In teche italiane le più grandi opere del mondo
Intanto la reputazione cominciava a crescere e dopo la chiamata della Torre di Londra ne sono arrivate molte altre, dal Victoria and Albert Museum al British Museum fino al Louvre. Ormai le teche Goppion hanno superato i confini europei: «Le collaborazioni con musei del calibro del Museum of Fine Arts di Boston e del National Museum of African American History&Culture, dove è custodito l’abito di Rosa Parks, sono stati i passi più importanti per noi», prosegue. «Di recente abbiamo anche ottenuto l’incarico per le British Galleries del Metropolitan di New York e per l’ala dell’arte islamica del British Museum. Ognuno di questi lavori mi ha dato e mi sta dando la possibilità di confrontarmi con giganti dell’architettura e del design. Sono esperienze bellissime, che alzano sempre di più l’asticella della fattibilità di questa attività». Le teche di Goppion proteggono anche i tesori custoditi in alcuni dei più famosi musei tricolori. Sue le vetrine nel riallestimento del Museo Egizio di Torino, nel museo del Duomo di Firenze e nel Muse di Trento. Dei 20 milioni di euro di fatturato prodotti in media ogni anno dall’azienda, solo il 5% deriva però dal nostro Paese, mentre il restante 95% proviene dal mercato britannico, francese e statunitense. «L’Italia non ha una politica che valorizzi i musei come in Francia, Inghilterra e Stati Uniti. Non c’è la volontà di investire sulla cultura perché manca una visione che voglia sviluppare la conoscenza del nostro patrimonio artistico».

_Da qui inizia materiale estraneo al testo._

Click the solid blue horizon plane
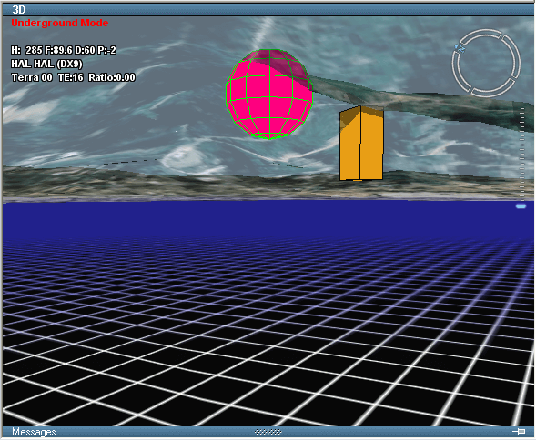 pos(268,218)
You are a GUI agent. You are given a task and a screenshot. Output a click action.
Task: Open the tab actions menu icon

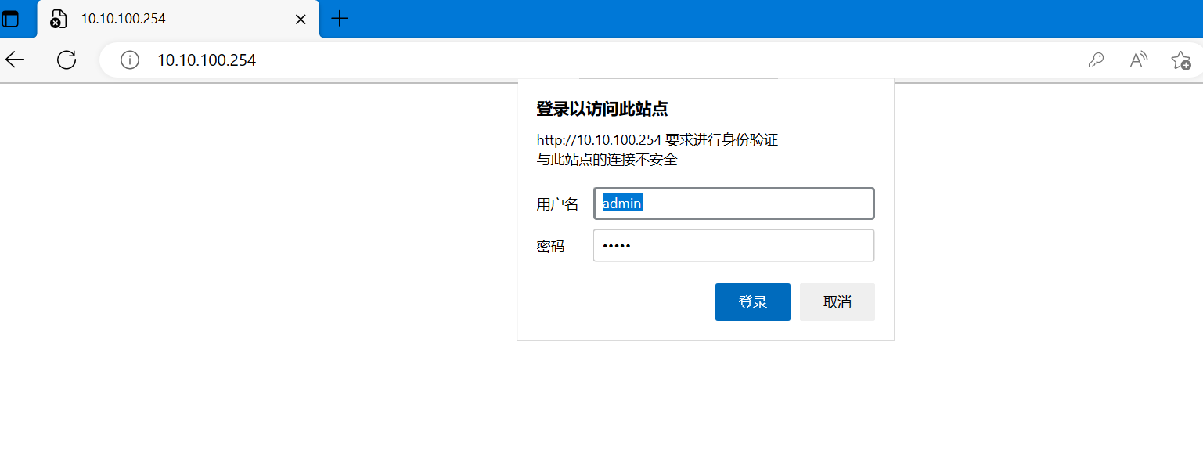(x=11, y=19)
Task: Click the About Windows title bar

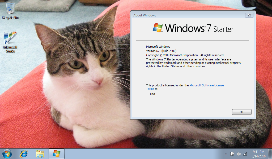Action: (186, 15)
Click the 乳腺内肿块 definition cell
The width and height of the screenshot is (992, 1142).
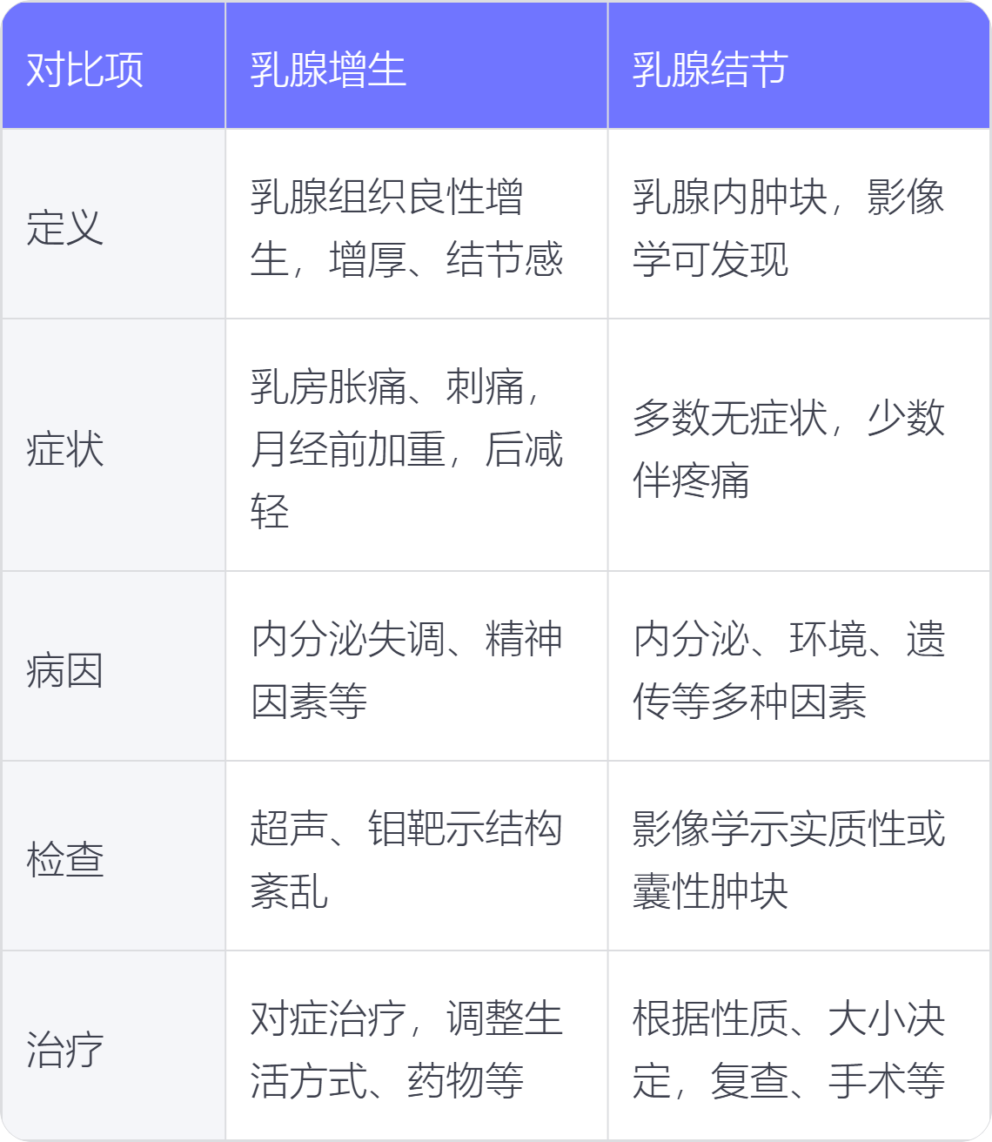pyautogui.click(x=788, y=228)
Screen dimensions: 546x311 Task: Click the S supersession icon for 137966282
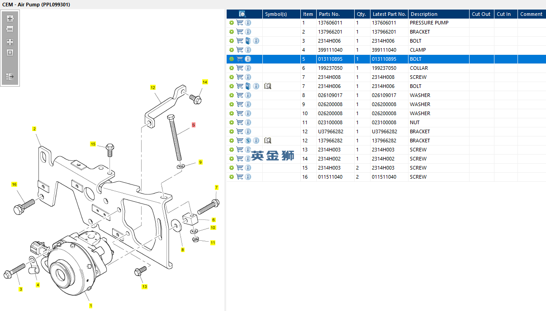248,141
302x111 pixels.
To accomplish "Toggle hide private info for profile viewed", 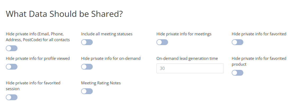I will [12, 67].
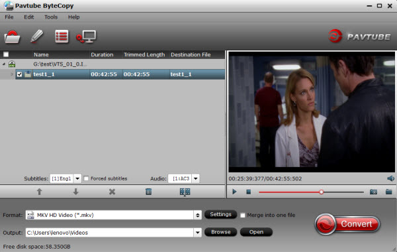The width and height of the screenshot is (397, 252).
Task: Move the item up with the up arrow
Action: (39, 192)
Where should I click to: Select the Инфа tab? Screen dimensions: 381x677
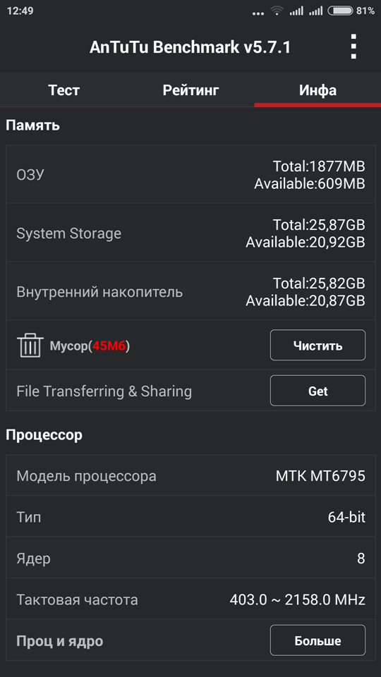[x=318, y=90]
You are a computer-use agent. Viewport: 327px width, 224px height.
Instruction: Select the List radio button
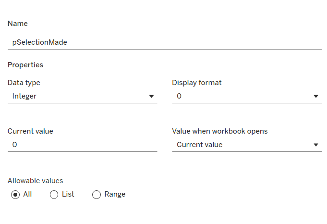pos(54,195)

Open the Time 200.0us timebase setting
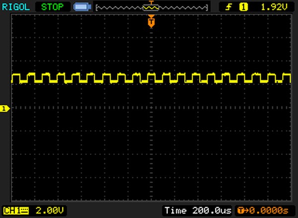click(x=197, y=211)
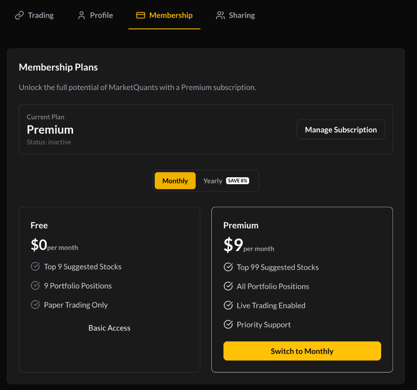Viewport: 417px width, 390px height.
Task: Click checkmark icon beside Paper Trading Only
Action: [35, 305]
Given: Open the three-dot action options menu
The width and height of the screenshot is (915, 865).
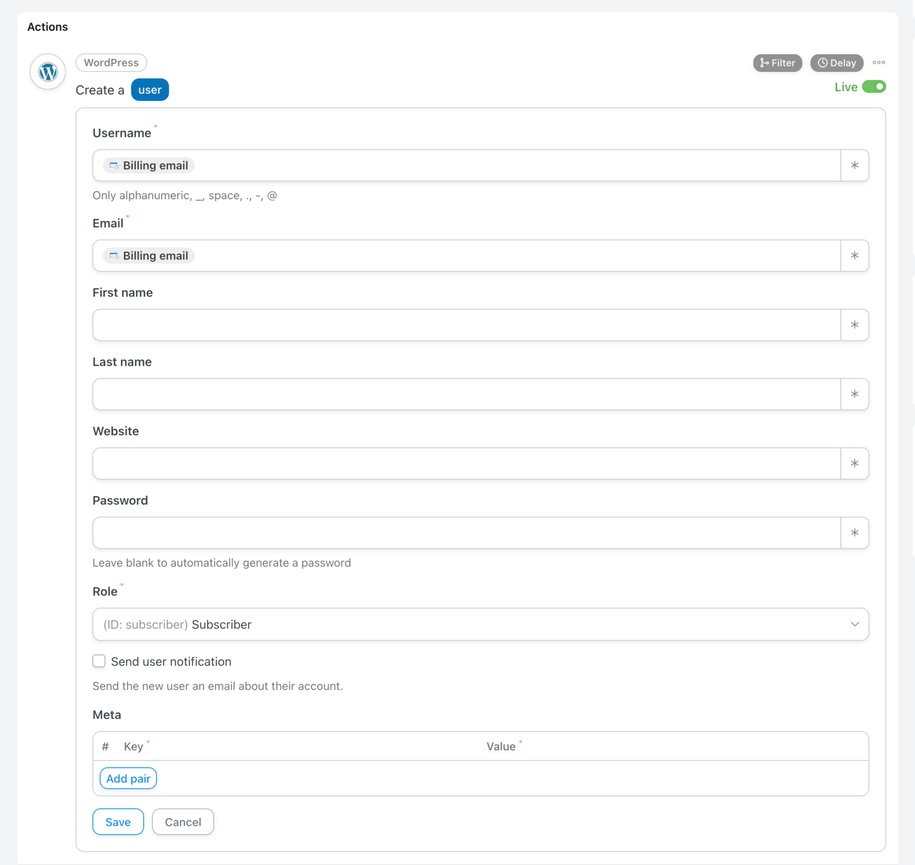Looking at the screenshot, I should pos(879,63).
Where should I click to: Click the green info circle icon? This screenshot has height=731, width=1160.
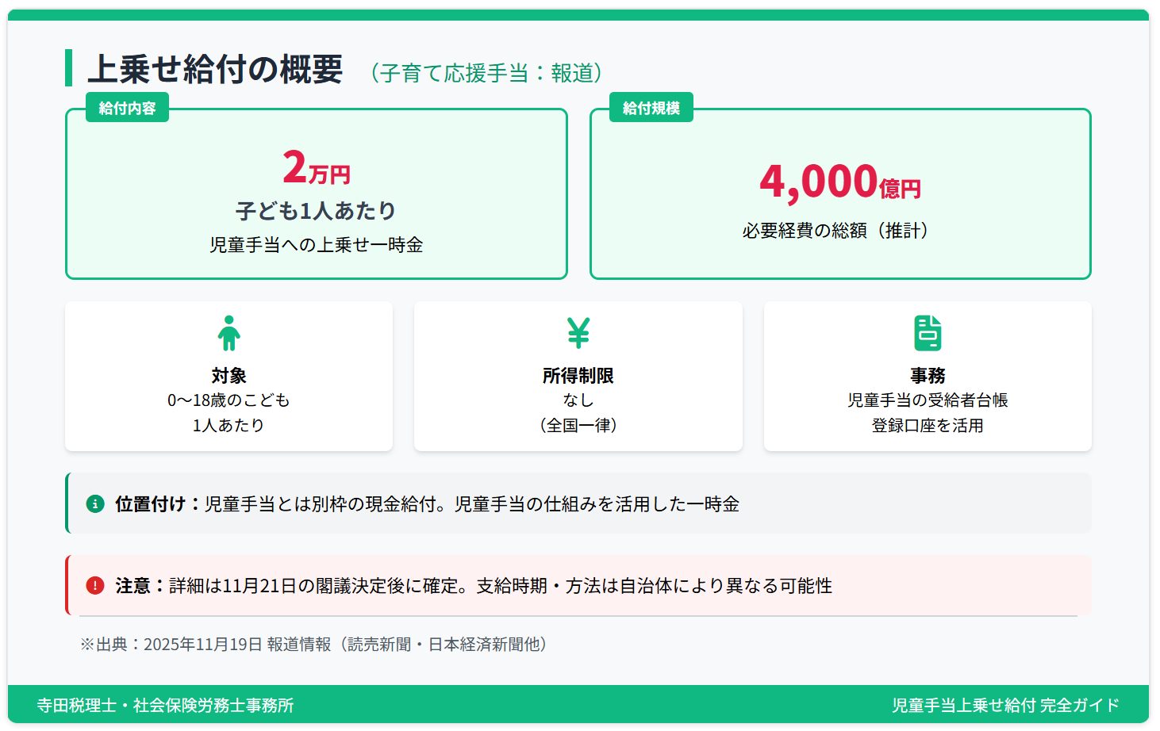click(95, 503)
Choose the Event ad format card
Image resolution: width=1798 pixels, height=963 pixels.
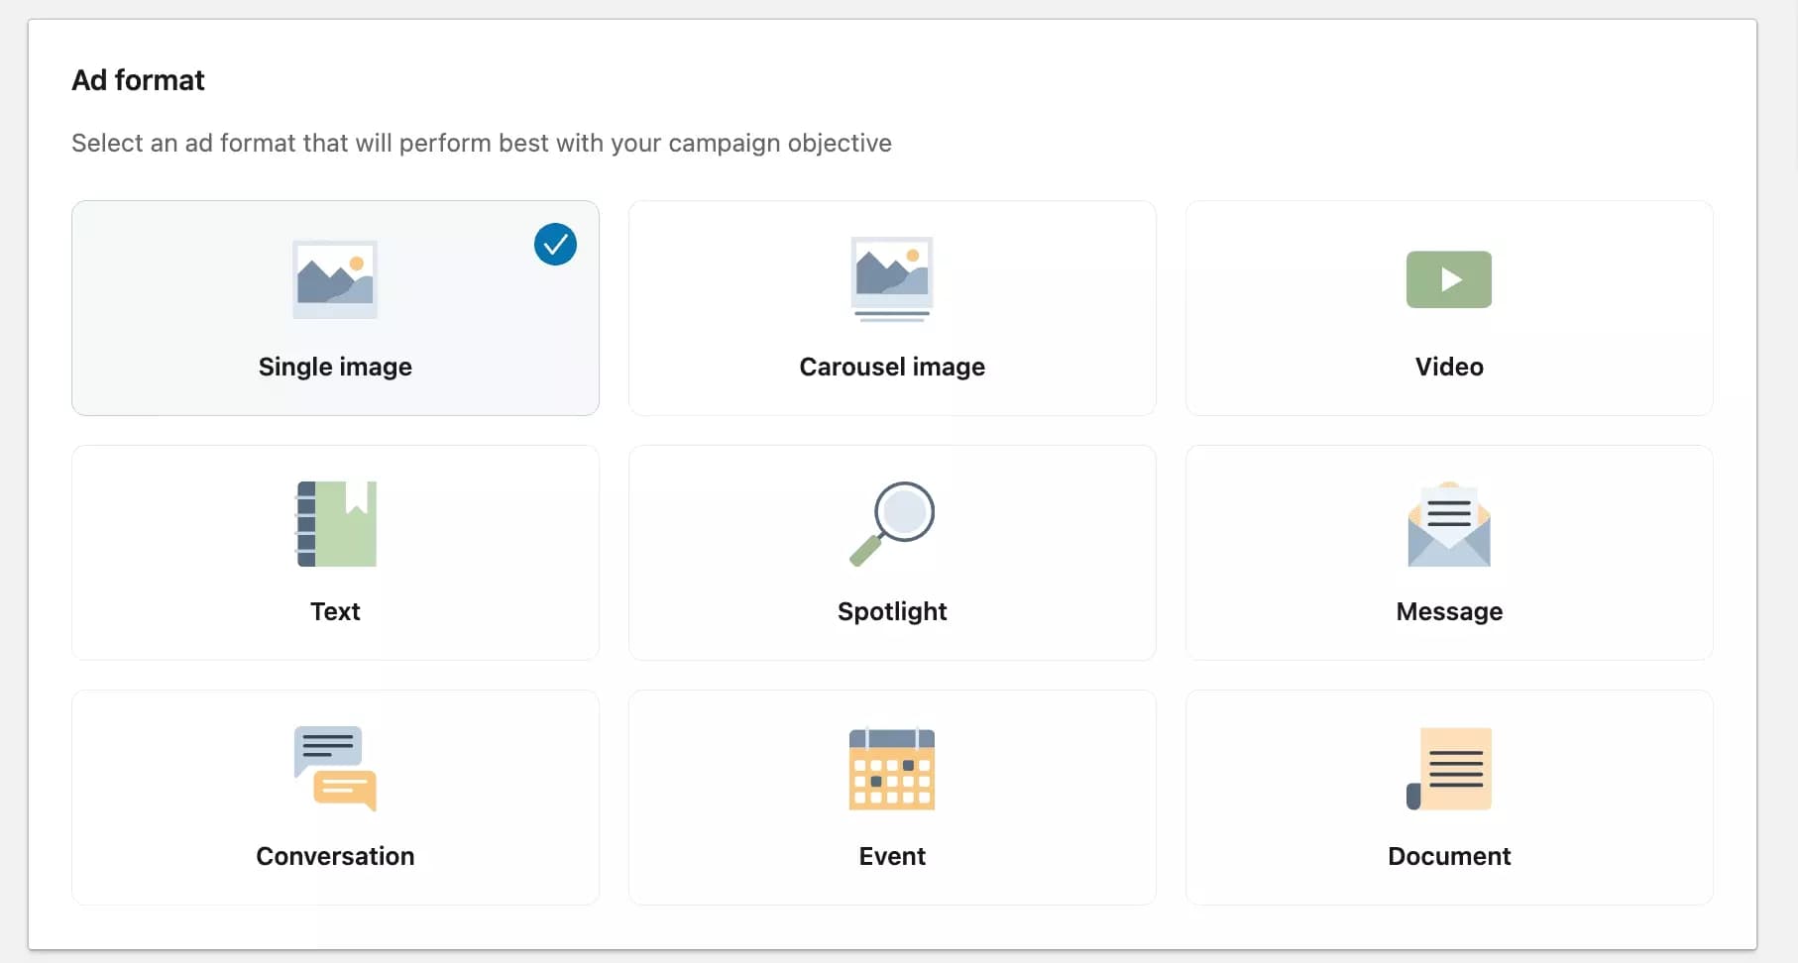click(x=891, y=799)
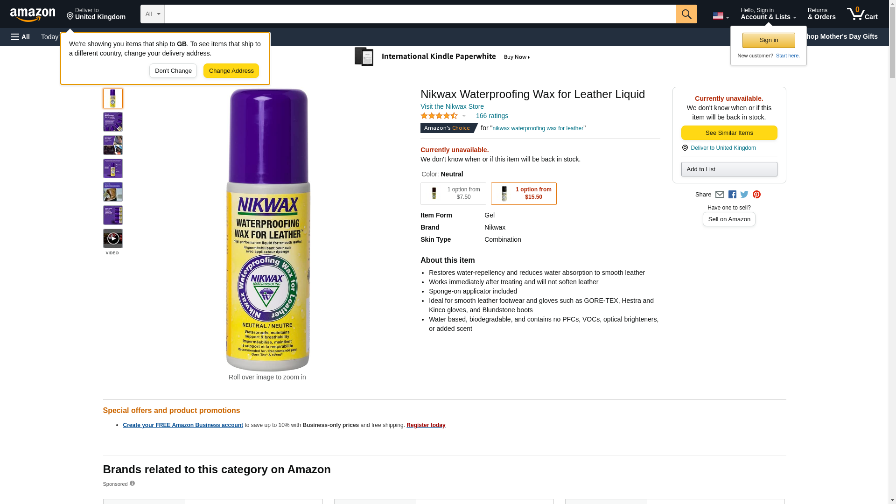Share on Pinterest icon
Screen dimensions: 896x504
[x=756, y=195]
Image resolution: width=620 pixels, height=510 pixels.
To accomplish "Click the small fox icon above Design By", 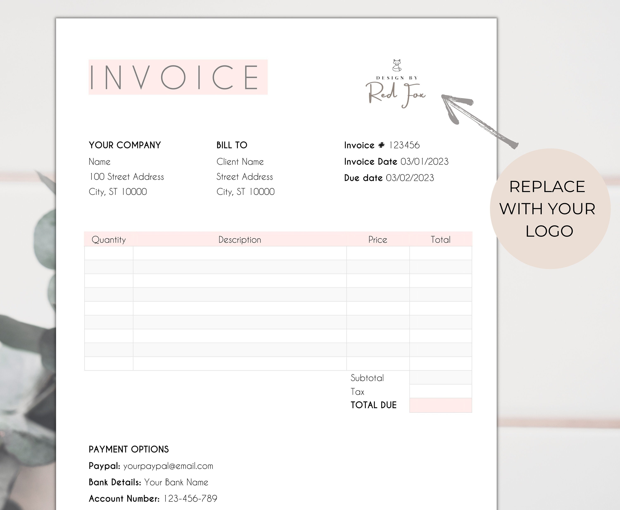I will 397,65.
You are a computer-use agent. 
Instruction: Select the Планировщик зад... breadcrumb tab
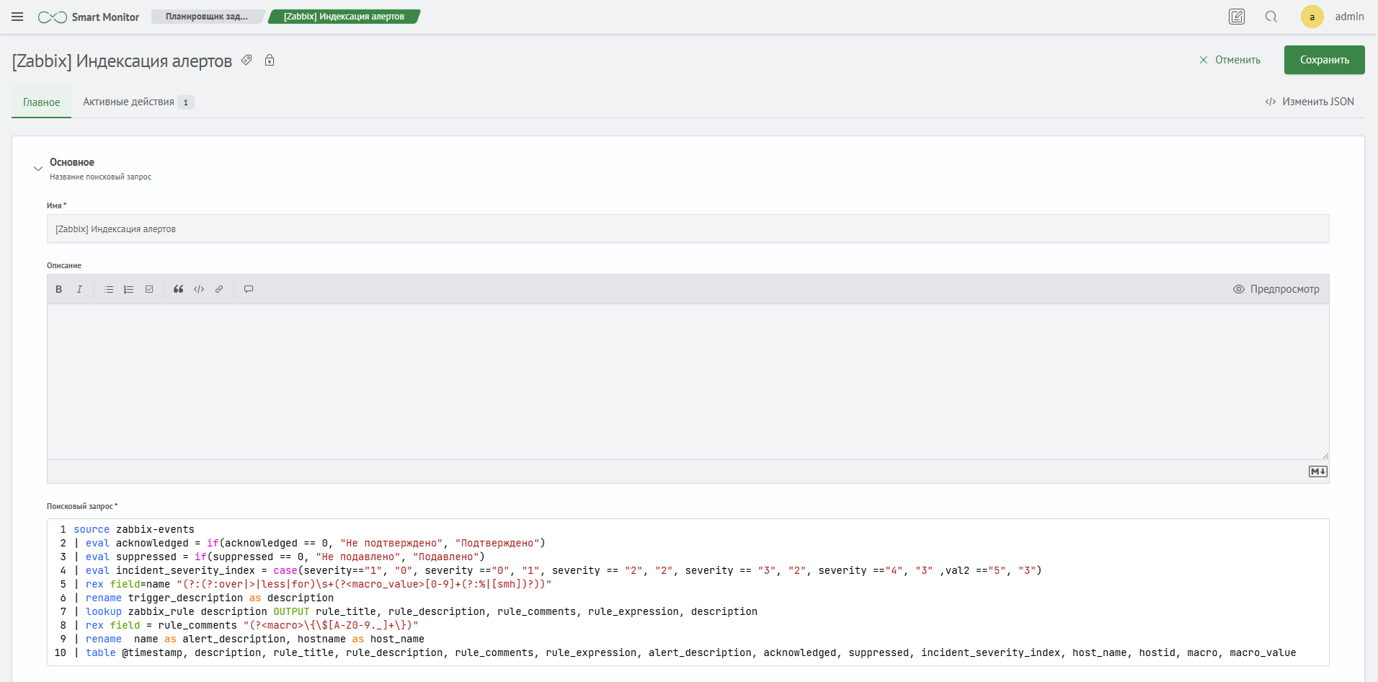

Come nascono le teche Goppion
Ma come si costruiscono vetrine che possano resistere agli attacchi di bombe e kalashnikov ed essere completamente invisibili? «Il vetro è un materiale che può essere facilmente assemblato e avere resistenze diverse», risponde Goppion. «Ci sono finestre di vetro anche nei carri armati o nei caveau delle banche. Le teche che produciamo oggi sono realizzate da strati differenziati, che vengono composti da oltre cento componenti. E poi devono proteggere il contenuto non solo da furti e incursioni violente, ma anche da agenti climatici e terremoti, per cui devono essere in grado di mandare segnali di allerta, controllare umidità e qualità dell’aria». Insomma, sono prodotti di alta tecnologia, che viaggiano tra i 20 mila e 500 mila euro a pezzo. Un vero e proprio miracolo dell’imprenditoria, se si pensa che tutto ciò viene realizzato in una pmi con 100 dipendenti: «Il segreto è la rete di comaker, non semplici produttori e fornitori, ma veri collaboratori che lavorano insieme in tutte le fasi del progetto. Si crea così una struttura orizzontale: ogni parte della teca viene progettata insieme, prodotta in officine specializzate e poi il tutto viene assemblato a Trezzano e installato nel museo. Ma utilizziamo un metodo collaborativo anche con i clienti: per ogni commissione costituiamo un gruppo formato da esperti che sviluppa un’idea insieme ai progettisti e allo staff museale». Per Goppion adesso la nuova frontiera è l’arte africana e sudamericana: «In quelle zone», chiosa «ci sono tesori che devono essere protetti. Mi piacerebbe partecipare a progetti che tutelino la memoria di quei luoghi».